Professionally – as Dr. Applebaum, and not Allison Joyce – I work with families dealing with chronic illness and the possibility of death and dying. But sudden, untimely death is a different beast. On a scale from 1 – 10, with 10 being the worst emotional pain one can feel, I’d say this was a good 5,000 for me, and still is. The world lost a creative genius, a good 20 years too early. But much more importantly, I lost my Mom.
My Mom left at the worst moment in our relationship. The days of ice cream sundaes were long gone in August 2014. But they didn’t have to be. I wish I could have been more creative emotionally, to allow more of the good to remain when other things were hard. I don’t have one recorded voicemail from her. No recorded conversation. And most devastating, no recording of her annual happy birthday message to me, which would be her classical rendition of the Happy Birthday song, played loud and clear on her Steinway baby grand, after which she’d say “Happy Birthday, Baby.” I’ll never forgive myself for erasing that last message. While I don’t have a verbal conversation between Mom and myself recorded, I do have a recording of our playing the Schubert Fantasie in F minor. I was about 14. We were recording it for my grandma Ida to hear. I played the bass and she, the treble. We were a bit off, she was showing off, I was trying to keep up. A musical conversation, perhaps resembling our life-long relationship.

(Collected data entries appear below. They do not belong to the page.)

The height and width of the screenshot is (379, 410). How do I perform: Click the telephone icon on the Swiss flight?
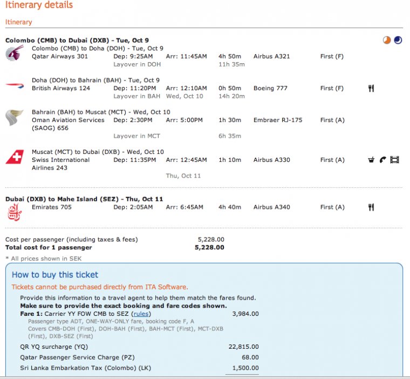click(382, 160)
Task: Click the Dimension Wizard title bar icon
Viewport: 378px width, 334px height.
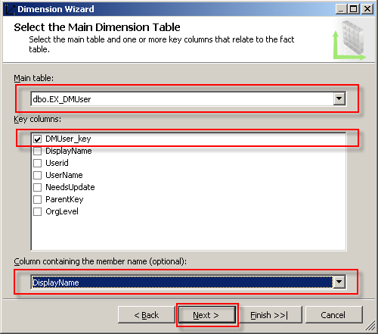Action: click(10, 9)
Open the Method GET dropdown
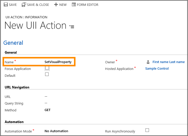188x136 pixels. 47,110
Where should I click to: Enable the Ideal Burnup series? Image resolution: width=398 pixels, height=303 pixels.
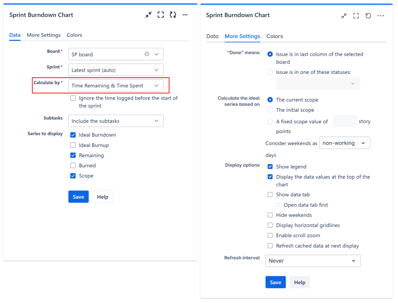pos(73,145)
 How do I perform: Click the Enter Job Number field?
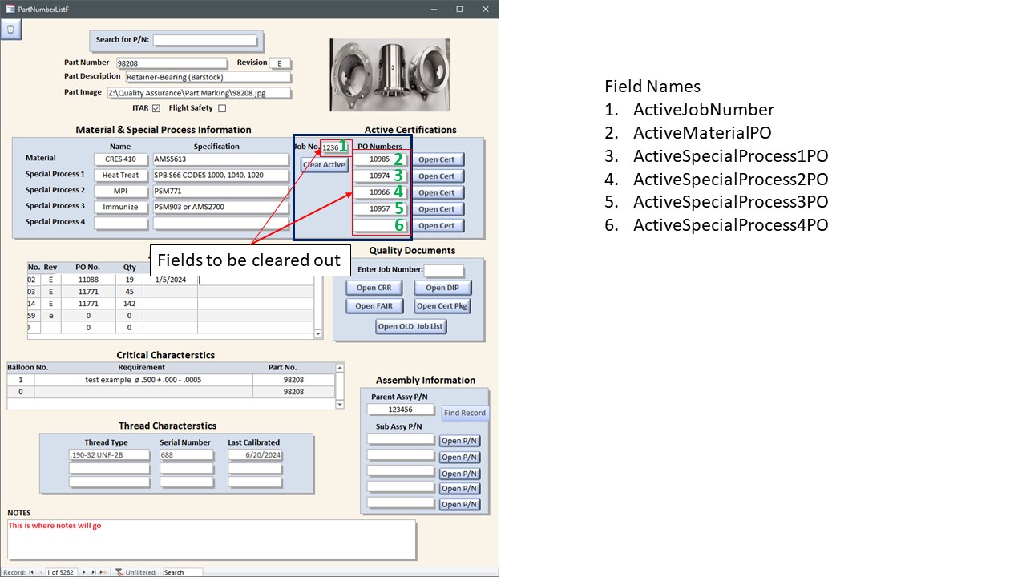[443, 270]
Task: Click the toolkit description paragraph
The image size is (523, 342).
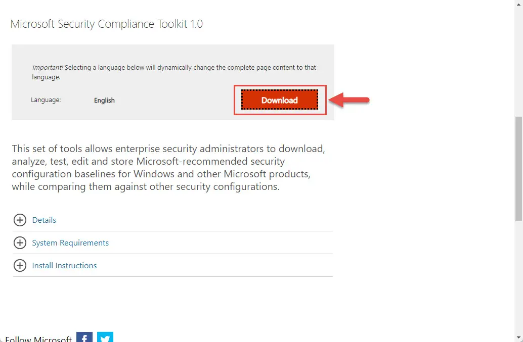Action: (168, 168)
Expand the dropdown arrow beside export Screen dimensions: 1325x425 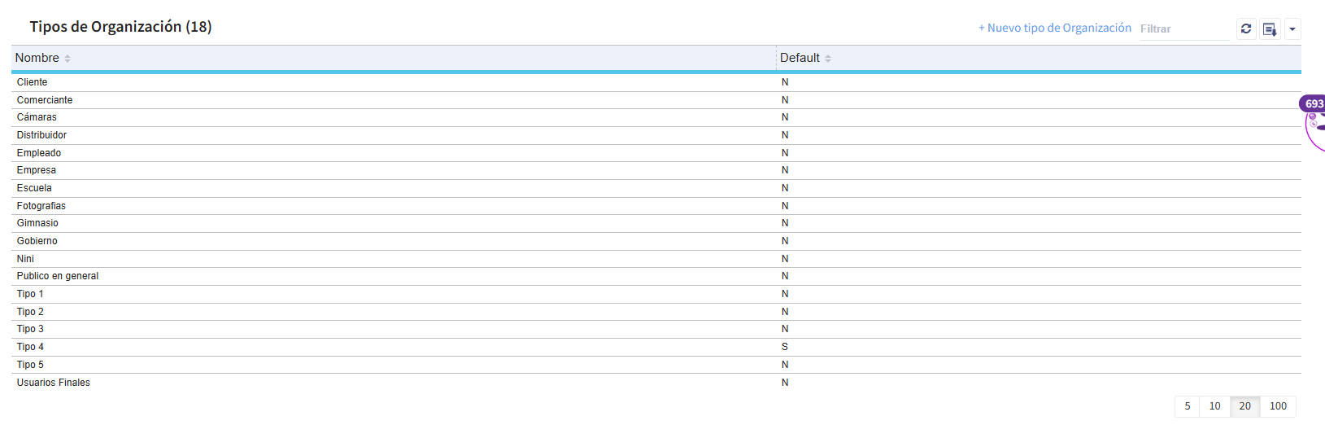(x=1292, y=29)
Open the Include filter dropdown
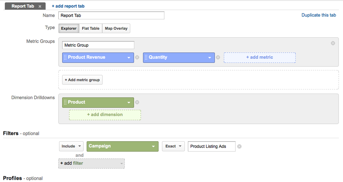Screen dimensions: 343x182 point(71,146)
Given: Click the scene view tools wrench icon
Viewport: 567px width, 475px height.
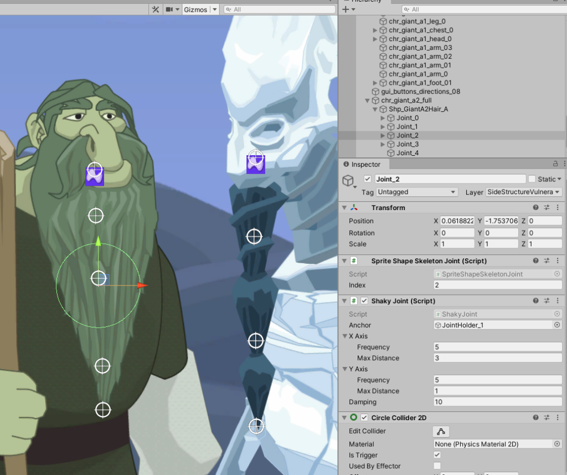Looking at the screenshot, I should [156, 9].
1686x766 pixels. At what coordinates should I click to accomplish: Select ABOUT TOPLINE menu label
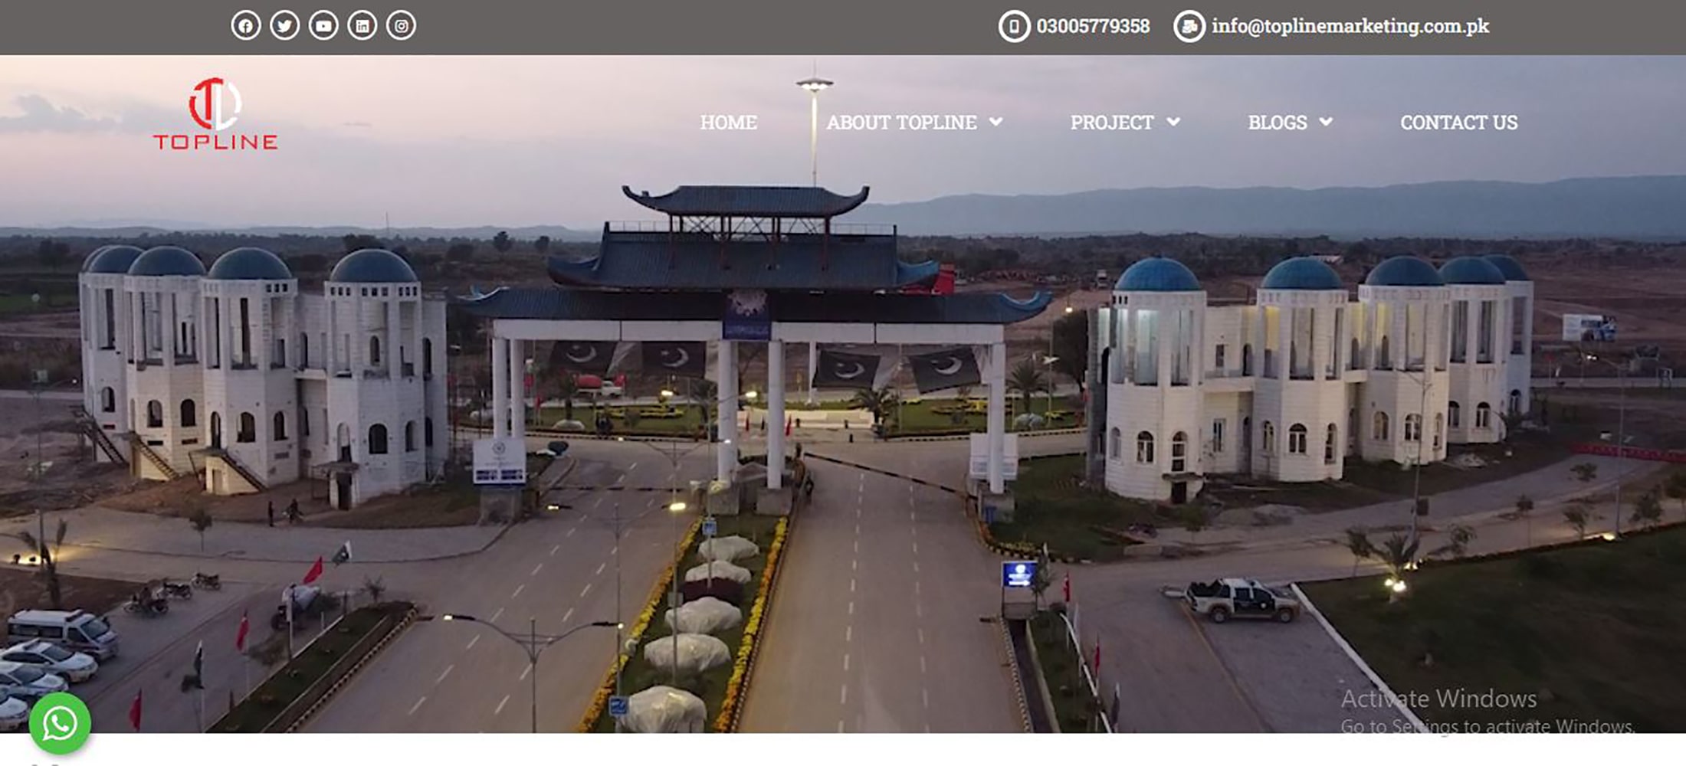tap(901, 123)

We never know when we will leave this world. We can anticipate it for years, fear it for years, prepare for it for years, but in cases like mine, my 93 year old frail father is still with me, and my “forever 17” mother is gone. Much too soon. What I’m left with is her music. Her CD’s. Hundreds of them. Recordings of every one of her piano lessons. Recordings of her in the studios. The musicals she composed. Her unpublished work. Literally hundreds of notebooks with sheets with the letters “a” “d” “g” and so on written (my mother wasn’t one for writing notes on the musical staff). Beautiful songs the world may never hear.
I’m hoping to use creativity to help me cope with the vast emptiness left by my (incidentally just 5’1 and 92 lb) mother’s absence. She left on August 25, 2014. Two weeks after her passing I got back on stage and danced for the first time in 10 years. It felt awful and wonderful. It felt deceitful and right. And I’m getting back on stage this coming month. Always and forever in honor of my Mom. I also have promised her and myself that I am going to learn Chopin’s Fantasie Impromptu. I’ve started working on it on her Steinway baby grand. It’s like re-learning a language I learned years ago. Doing it is frustrating and painful, but connects me to her. I want to learn it. And I want play the F out of those keys like she did. Perhaps even someday to a small audience.
I’ve also promised myself to be more creative, generally. To create new spaces for me to express what is so painful. To be more creative in the work I do professionally, and more creative in how I care for myself.
Clearly, nothing is for sure in life. What I do know for sure is that there is no amount of creativity that can bring our deceased loved ones back. But creativity can bring the possibility of good things to accompany – note, not fill – the void. I’m looking forward to a creative life. To telling my closest girlfriends about my prince charming, and to engaging in the greatest creative act when I’m ready – to create a new life, and hopefully have a daughter, who will be named Cecelia Joy, after her grandmother.
Until those happy days, I will do what I know is healthiest and most painful: listen to her music, cry as she plays, and create a new way of life. Learn to get off the elevator and not hear her playing down the hall, not have her millions of once-bothersome texts and calls, but somehow learn that she’s sitting with me, leaning on my shoulder, living my life with me, in her own new creative way.